Interesting. So one might think that being close together in 2D space corresponds to being close on

BOTH cartesian coordinates / EITHER Hilbert coordinate

And that being far apart in 2D space corresponds to being far apart on

EITHER cartesian coordinate / BOTH Hilbert coordinates

But if we consider the two commas below which are close together in 2D space, we see they are far apart in any rotation of this Hilbert curve?!

        __ __    __ __
    |__|   __|  |__   |__|
     __   |__    __|   __
    |  |__ __|  ;__ __|  |
    |__    __,__ __    __|
     __|  |__    __|  |__
    |   __   |  |   __   |
    |__|  |__|  |__|  |__|

As mentioned in other replies, this doesn't fully solve a lot of the cases. I think z order curves might actually be better here, they are slightly less accurate individually, but in a way that would seemingly minimize the worst case results when taking the minimum of the two. But at that point you are probably better off using a single z-order curve and using the coordinates to check the manhattan or Chebyshev distance using bitwise operations.
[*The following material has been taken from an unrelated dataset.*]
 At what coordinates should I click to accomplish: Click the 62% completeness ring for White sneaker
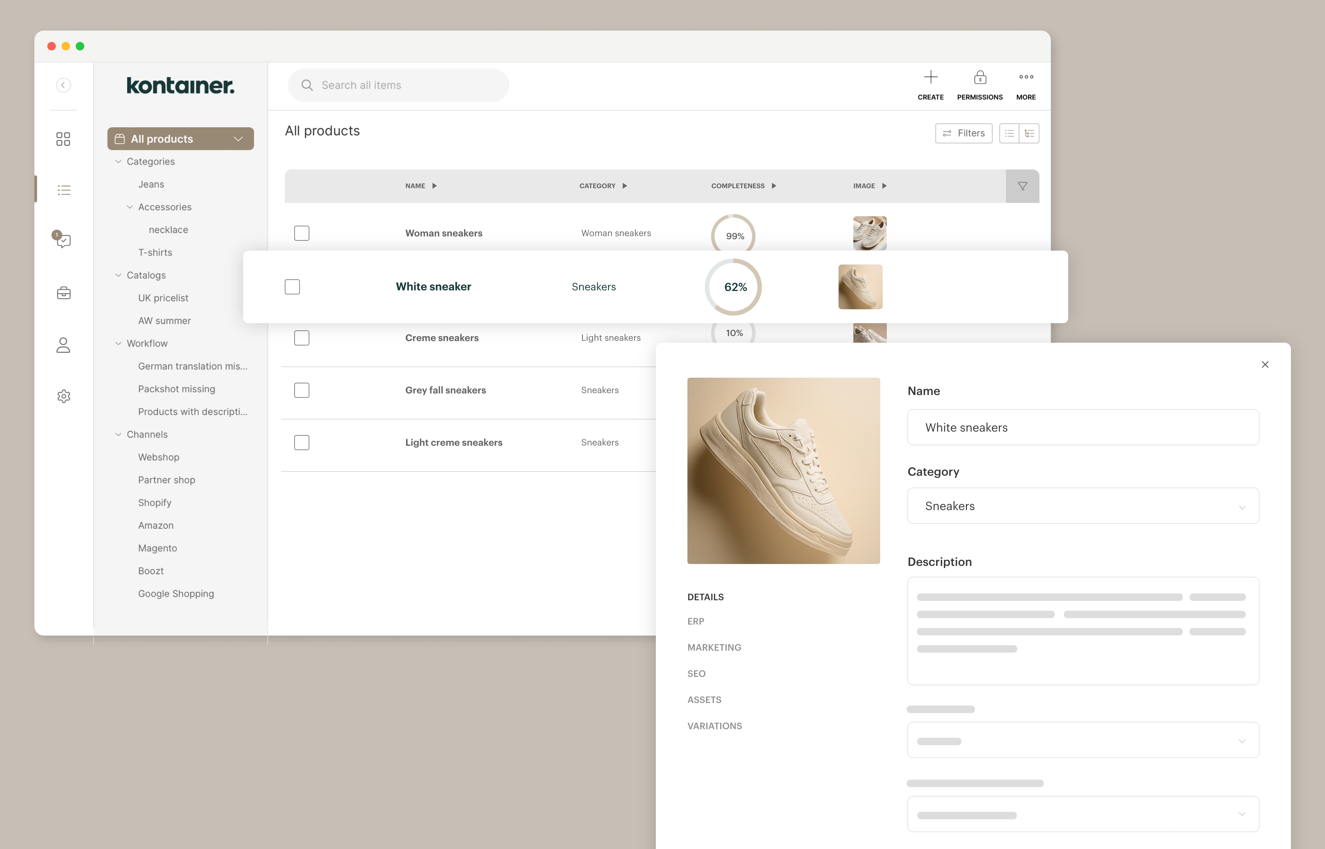click(734, 287)
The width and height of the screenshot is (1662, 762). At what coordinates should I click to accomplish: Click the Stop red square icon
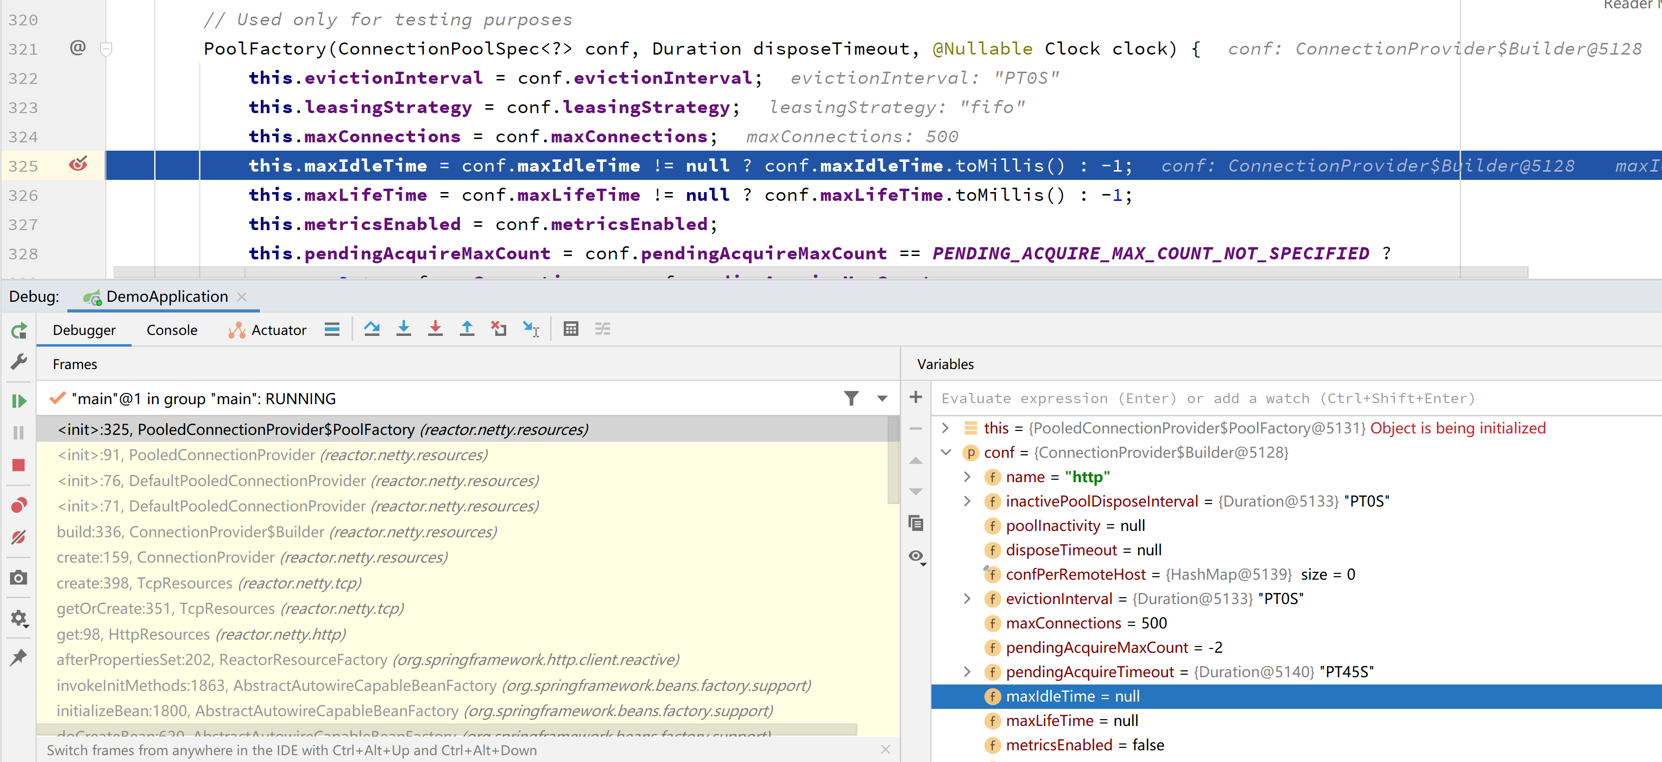pyautogui.click(x=19, y=465)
I would second the use of Z-order curves. Hilbert curves were famously known as more optimal on spinning disk in a specific context a few decades ago. Inertia has kept them top-of-mind even though modern systems do not have the problems Hilbert curves were better at solving and those curves are more complex to use than e.g. Z-order curves.

So you converted your 2D space into another 2D space?